Crisis-hit Lebanon To Seek IMF Funding After Approving Reform Plan
Lebanon will seek financial help from the International Monetary Fund, Prime Minister Hassan Diab said Thursday, as the government adopted a long-awaited economic rescue plan after a new wave of street protests.
A lockdown to fight the coronavirus pandemic has added to the heavily indebted country's economic woes, which include soaring inflation, a liquidity crunch, a plummeting currency and the country's first ever sovereign debt default.
Demonstrators in northern Lebanon have attacked banks and clashed with security forces for three consecutive nights, re-energising a protest movement launched in October against a political class deemed inept and corrupt.
"We will go to the IMF to request a programme," Diab said in a live TV address on Thursday, shortly after the government approved an economic rescue plan.
Diab said Lebanon will seek more than $10 billion dollars in financial support, without specifying how much would come from the IMF.
That comes on top of $11 billion in grants and loans already pledged by international donors in 2018.
The aim, Diab said, would be to reduce Lebanon's enormous public debt burden from 170 percent of GDP to less than 100 percent.
He added that the country's economic reform plan, unanimously approved on Thursday during a cabinet meeting, should see positive economic growth restored from 2022.
The plan will provide "direct and indirect support to needy sectors" and social programmes, he said, but warned that "the road ahead will not be easy".
President Michel Aoun called the government's reform plan a "historic day" for Lebanon.
"It is the first time the government approves an economic-financial plan after the country was almost driven to ruin because of the lack of planning," he said in comments carried by the official National News Agency.
International donors have said reforms are necessary for Lebanon to unlock financial assistance.
Reform is also seen as a prerequisite for negotiations with creditors to restructure Lebanon's debt pile after the government in March defaulted on sovereign bonds for the first time.
Experts had lobbied in favour of an IMF bailout, which they say is the country's only escape route from its current slump.
But some officials had remained wary of the multilateral lender.
After the cabinet meeting, information minister Manal Abdel Samad said the "main purpose of the plan is to start negotiations with creditors abroad."
The information minister dismissed reports that the government would remove the decades-old peg of the Lebanese pound against the dollar, even as the currency has tumbled on the black market.
The currency hit a record low beyond 4,000 to the dollar on the black market this week.

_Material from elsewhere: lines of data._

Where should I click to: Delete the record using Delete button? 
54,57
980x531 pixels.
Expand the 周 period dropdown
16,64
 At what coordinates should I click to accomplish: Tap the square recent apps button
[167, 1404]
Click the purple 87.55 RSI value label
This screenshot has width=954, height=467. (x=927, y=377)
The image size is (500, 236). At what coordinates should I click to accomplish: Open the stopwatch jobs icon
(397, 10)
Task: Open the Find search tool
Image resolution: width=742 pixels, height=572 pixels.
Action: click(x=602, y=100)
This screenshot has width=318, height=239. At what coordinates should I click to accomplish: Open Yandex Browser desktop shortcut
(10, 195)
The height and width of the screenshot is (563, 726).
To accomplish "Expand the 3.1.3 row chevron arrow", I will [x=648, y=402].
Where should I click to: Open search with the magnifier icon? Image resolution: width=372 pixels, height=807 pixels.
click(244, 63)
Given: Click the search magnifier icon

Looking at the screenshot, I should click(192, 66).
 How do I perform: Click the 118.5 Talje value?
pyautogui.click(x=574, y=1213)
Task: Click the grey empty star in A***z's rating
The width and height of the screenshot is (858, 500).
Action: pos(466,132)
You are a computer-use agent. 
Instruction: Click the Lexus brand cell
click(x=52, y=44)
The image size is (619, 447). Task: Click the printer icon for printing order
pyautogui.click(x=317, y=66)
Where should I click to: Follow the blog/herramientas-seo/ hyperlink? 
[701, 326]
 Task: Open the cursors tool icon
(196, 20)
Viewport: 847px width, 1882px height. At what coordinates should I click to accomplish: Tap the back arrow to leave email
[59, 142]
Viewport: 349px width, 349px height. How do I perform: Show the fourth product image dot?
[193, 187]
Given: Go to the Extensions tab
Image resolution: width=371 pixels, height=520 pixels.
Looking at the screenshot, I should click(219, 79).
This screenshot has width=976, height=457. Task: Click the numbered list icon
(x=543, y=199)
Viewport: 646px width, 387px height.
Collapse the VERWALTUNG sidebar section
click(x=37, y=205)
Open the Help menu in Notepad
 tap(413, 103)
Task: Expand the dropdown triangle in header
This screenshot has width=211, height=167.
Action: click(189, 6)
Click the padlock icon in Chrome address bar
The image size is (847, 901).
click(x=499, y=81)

Thursday's announcement followed another night of violence in the north of the country.
The army clashed again with protesters angered by soaring inflation and other economic woes.
The violence left 42 people wounded, including 19 soldiers, according to the NNA.
"My salary is barely enough for me and my small family," said Alaa Khodr, a 34-year-old protester from Tripoli, who fears he may lose his job at an NGO "at any moment".
On Monday a man was killed after being struck by a bullet fired by a soldier in clashes in Tripoli.
In the southern port city of Sidon, demonstrators threw Molotov cocktails at bank branches and offices of the central bank overnight.
Lebanon is grappling with its worst economic turmoil since the 1975-1990 civil war, compounded by measures to tackle a novel coronavirus outbreak that has infected 721 people and killed 24.
The Mediterranean nation has been rocked by a series of political crises in recent years.
An economic crunch and new taxes helped spark unprecedented cross-sectarian mass protests in October and unseated the last government.
But protesters have hit the streets again in recent days in defiance of the lockdown, railing against the slump in the pound and rocketing inflation.
Forty-five percent of the population now lives below the poverty line, according to official estimates.
UN envoy to Lebanon Jan Kubis applauded the government Thursday for approving the plan, calling it "an important step towards reforms and dealing with the existential crisis."